*** Opening AVAILABLE DATA ***
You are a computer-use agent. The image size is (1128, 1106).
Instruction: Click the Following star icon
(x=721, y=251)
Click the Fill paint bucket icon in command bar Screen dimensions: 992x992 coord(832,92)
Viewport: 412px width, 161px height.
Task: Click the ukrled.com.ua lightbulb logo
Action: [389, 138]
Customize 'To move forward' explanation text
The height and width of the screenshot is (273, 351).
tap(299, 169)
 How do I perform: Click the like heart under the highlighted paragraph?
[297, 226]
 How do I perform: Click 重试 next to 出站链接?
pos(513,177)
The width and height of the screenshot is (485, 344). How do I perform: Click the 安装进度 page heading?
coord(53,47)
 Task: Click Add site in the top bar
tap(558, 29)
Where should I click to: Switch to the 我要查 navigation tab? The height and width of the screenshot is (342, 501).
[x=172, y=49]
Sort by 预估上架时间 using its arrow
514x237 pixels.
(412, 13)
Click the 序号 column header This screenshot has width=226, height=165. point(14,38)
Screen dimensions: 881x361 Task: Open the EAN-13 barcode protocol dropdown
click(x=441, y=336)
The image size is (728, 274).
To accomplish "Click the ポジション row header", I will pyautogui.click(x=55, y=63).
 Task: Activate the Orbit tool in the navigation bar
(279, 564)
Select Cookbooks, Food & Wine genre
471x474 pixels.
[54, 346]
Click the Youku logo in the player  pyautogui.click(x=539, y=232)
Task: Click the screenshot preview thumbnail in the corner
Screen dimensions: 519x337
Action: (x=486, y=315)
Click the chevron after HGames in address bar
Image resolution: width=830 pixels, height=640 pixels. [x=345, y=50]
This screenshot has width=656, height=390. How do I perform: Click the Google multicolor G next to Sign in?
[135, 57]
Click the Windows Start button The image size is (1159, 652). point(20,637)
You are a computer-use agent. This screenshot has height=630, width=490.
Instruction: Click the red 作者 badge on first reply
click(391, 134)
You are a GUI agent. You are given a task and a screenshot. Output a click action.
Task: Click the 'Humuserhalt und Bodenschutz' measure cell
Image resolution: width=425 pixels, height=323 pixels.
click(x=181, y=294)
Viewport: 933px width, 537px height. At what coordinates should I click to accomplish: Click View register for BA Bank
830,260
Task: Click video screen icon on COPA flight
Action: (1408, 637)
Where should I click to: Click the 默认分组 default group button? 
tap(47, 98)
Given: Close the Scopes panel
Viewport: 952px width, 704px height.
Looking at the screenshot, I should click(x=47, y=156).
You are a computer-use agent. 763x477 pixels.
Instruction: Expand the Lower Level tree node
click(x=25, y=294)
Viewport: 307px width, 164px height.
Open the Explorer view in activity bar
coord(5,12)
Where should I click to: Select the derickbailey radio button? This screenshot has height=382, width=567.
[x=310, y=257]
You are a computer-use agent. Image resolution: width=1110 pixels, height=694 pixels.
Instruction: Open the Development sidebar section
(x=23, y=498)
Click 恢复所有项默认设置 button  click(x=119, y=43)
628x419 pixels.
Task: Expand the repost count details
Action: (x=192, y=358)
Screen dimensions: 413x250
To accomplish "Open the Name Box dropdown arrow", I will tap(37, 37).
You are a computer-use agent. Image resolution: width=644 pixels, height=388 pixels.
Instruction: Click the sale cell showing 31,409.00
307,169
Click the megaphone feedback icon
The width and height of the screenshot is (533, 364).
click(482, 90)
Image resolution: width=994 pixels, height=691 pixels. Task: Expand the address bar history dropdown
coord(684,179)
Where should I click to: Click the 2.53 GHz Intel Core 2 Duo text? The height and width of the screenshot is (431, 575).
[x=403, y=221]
*** Closing AVAILABLE DATA ***
_WORK TASK:_
Would you retype all of the lines shown above, exactly as given?

_YOUR SOLUTION:_
You are a computer-use agent. The image size is (1128, 1106).
Instruction: Click the Following star icon
(x=721, y=251)
Click the Fill paint bucket icon in command bar Screen dimensions: 992x992 coord(832,92)
Viewport: 412px width, 161px height.
Task: Click the ukrled.com.ua lightbulb logo
Action: [389, 138]
Customize 'To move forward' explanation text
The height and width of the screenshot is (273, 351).
tap(299, 169)
 How do I perform: Click the like heart under the highlighted paragraph?
[297, 226]
 How do I perform: Click 重试 next to 出站链接?
pos(513,177)
The width and height of the screenshot is (485, 344). How do I perform: Click the 安装进度 page heading?
coord(53,47)
 Task: Click Add site in the top bar
tap(558, 29)
Where should I click to: Switch to the 我要查 navigation tab? The height and width of the screenshot is (342, 501).
[x=172, y=49]
Sort by 预估上架时间 using its arrow
514x237 pixels.
(412, 13)
Click the 序号 column header This screenshot has width=226, height=165. point(14,38)
Screen dimensions: 881x361 Task: Open the EAN-13 barcode protocol dropdown
click(x=441, y=336)
The image size is (728, 274).
To accomplish "Click the ポジション row header", I will pyautogui.click(x=55, y=63).
 Task: Activate the Orbit tool in the navigation bar
(279, 564)
Select Cookbooks, Food & Wine genre
471x474 pixels.
[54, 346]
Click the Youku logo in the player  pyautogui.click(x=539, y=232)
Task: Click the screenshot preview thumbnail in the corner
Screen dimensions: 519x337
Action: (x=486, y=315)
Click the chevron after HGames in address bar
Image resolution: width=830 pixels, height=640 pixels. [x=345, y=50]
This screenshot has width=656, height=390. How do I perform: Click the Google multicolor G next to Sign in?
[135, 57]
Click the Windows Start button The image size is (1159, 652). point(20,637)
You are a computer-use agent. This screenshot has height=630, width=490.
Instruction: Click the red 作者 badge on first reply
click(391, 134)
You are a GUI agent. You are given a task and a screenshot. Output a click action.
Task: Click the 'Humuserhalt und Bodenschutz' measure cell
Image resolution: width=425 pixels, height=323 pixels.
click(x=181, y=294)
Viewport: 933px width, 537px height. At what coordinates should I click to accomplish: Click View register for BA Bank
830,260
Task: Click video screen icon on COPA flight
Action: (1408, 637)
Where should I click to: Click the 默认分组 default group button? 
tap(47, 98)
Given: Close the Scopes panel
Viewport: 952px width, 704px height.
Looking at the screenshot, I should click(x=47, y=156).
You are a computer-use agent. 763x477 pixels.
Instruction: Expand the Lower Level tree node
click(x=25, y=294)
Viewport: 307px width, 164px height.
Open the Explorer view in activity bar
coord(5,12)
Where should I click to: Select the derickbailey radio button? This screenshot has height=382, width=567.
[x=310, y=257]
You are a computer-use agent. Image resolution: width=1110 pixels, height=694 pixels.
Instruction: Open the Development sidebar section
(x=23, y=498)
Click 恢复所有项默认设置 button  click(x=119, y=43)
628x419 pixels.
Task: Expand the repost count details
Action: (x=192, y=358)
Screen dimensions: 413x250
To accomplish "Open the Name Box dropdown arrow", I will tap(37, 37).
You are a computer-use agent. Image resolution: width=644 pixels, height=388 pixels.
Instruction: Click the sale cell showing 31,409.00
307,169
Click the megaphone feedback icon
The width and height of the screenshot is (533, 364).
click(482, 90)
Image resolution: width=994 pixels, height=691 pixels. Task: Expand the address bar history dropdown
coord(684,179)
Where should I click to: Click the 2.53 GHz Intel Core 2 Duo text? The height and width of the screenshot is (431, 575).
[x=403, y=221]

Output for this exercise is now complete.